Only Nigel is a regular there these days.

It just goes to show that if you use some imagination and do your research there will be little places worth checking out not too far from the well beaten birders track. You don't have to sit in a hide all day just because everyone else does...

Monday, January 03, 2011

Off to a flyer....

Sorry about the lack of an update yesterday, didn't get time, so this will be a two day job.

Out yesterday morning at first light to wander the patch to get things off to a start. An hours seawatch seemed a good way to start the ball rolling. As it turned out it was very quiet but when every species is a new addition it wasn't so bad. The highlight came about 50 minutes in when a Great Northern Diver flew north at about a quarter way out. A great start with a bird that is a tricky one to get in some years.

Other species noted were to be expected, but a lone adult Gannet, a few Kittiwakes, 3 Razorbills, 1 Guillemot, 2 Red throated Divers and 4 Goldeneye kept the interest going. Out of a good northerly movement of Herring Gulls were three or four obvious argentatus types, big brutes with darker mantles and restricted black primary tips.

Later on a walk down to the pond with Jane and Bunty added more of the commoner woodland species plus a Stoat in half ermine pelage. Apparently some residents were out with pitchforks and burning torches as this chap is in the frame for killing a few chickens the night before.

More interesting, on the way back, a flock of chattering finches attracted attention overhead as they dropped into a roadside alder. Consisting of Siskins and Redolls I returned after Jane and Bunty had gone home more prepared to scan the flock. There were 20+ Siskins, 11+ Lesser Redpolls and 2+ Mealy Redpolls. One of these birds was very pale at distance, so this morning I went back for seconds.The flock was now much smaller with only 3 Siskins, 6+ Lesser Redpolls but 3+ Mealies. The very pale one didn't appear to be present today.

While watching these, 2+ Water Rails showed them selves for a change with at least one adult and one first winter, but I suspect a third bird is present on call alone...

I know these pics are poor but they shows enough to id Mealy...

PROBLEM STATEMENT —
Pick up the birding diary entry after its final sentence and carry it on.

Saved entries —

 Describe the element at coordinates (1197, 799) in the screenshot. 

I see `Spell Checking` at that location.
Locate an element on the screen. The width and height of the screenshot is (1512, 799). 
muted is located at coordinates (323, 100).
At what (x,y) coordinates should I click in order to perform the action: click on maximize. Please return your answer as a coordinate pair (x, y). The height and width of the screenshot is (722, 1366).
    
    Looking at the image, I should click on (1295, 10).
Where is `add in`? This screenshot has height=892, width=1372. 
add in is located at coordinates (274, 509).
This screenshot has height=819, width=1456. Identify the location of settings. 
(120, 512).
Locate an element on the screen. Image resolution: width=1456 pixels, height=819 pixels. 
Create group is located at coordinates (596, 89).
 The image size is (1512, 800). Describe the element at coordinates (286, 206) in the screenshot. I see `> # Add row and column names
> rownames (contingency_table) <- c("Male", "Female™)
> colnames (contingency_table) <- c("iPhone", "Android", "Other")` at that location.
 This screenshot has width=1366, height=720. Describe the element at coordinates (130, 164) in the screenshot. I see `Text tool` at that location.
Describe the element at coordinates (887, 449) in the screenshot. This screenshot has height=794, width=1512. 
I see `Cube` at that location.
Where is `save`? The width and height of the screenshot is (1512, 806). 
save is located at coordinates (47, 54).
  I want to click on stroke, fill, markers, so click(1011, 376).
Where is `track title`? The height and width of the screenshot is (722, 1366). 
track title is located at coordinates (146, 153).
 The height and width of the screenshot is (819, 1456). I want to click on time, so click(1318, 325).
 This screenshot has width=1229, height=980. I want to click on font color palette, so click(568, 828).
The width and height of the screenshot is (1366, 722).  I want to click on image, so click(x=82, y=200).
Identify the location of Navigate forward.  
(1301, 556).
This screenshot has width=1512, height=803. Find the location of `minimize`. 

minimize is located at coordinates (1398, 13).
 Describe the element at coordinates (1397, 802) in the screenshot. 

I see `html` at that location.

SOLVED PROBLEM —
Above -  Shows two distant cropped pics of the very pale bird taken yesterday. This may have been the one below, taken today but I'm not sure?

Above - The two pics above are the same bird. Although it has a nice white rump, it was structurally a Mealy. Not seen here, it had a single large broad streak on the undertail coverts.

 Above - Shows the standard Mealy from yesterday. Now this might be the bird pictured above, taken today, it looks more like it than the very pale one but I can't be sure.

There is a lot of speculation with these birds because they are so mobile. Its like that trick with the three cups and a ball, once they are shuffled around, its hard to find where you were. Fact is, there were a minimum of 2 Mealy Redpolls present, but I reckon there are more in the part of the flock that disappeared.

As its back to work tomorrow they will have to wait until the weekend for further scrutiny.  

How did the patch list go? Well, so far I'm on 57, all within 1km of home.

Saturday, January 01, 2011

Here we go....

Not much birding today. As its my birthday, time is usually spent out and about for a walk with Jane and Bunty, usually via a dog friendly pub.

Today was nice and fair with a cool NW breeze blowing. Some hazy sunshine popped through at lunchtime, the first since the milder weather. The landscape is now green all but for isolated patches of dirty snow in the shade.

We drove all of 4 miles, parked up, and did a circular walk around Alnmouth and Foxton today, stopping mid way at a pub in the village for soup and the finest homemade cheescake that has graced my gob (vanilla and gingerbread).

The main natural history event of the day was a new bird for the garden when a duck and drake Goosander flew low, west, right overhead. Those and half a dozen Tree Sparrows at the feeders were about it really. I'll be out for a couple of hours in the morning kicking the OFFH list off proper.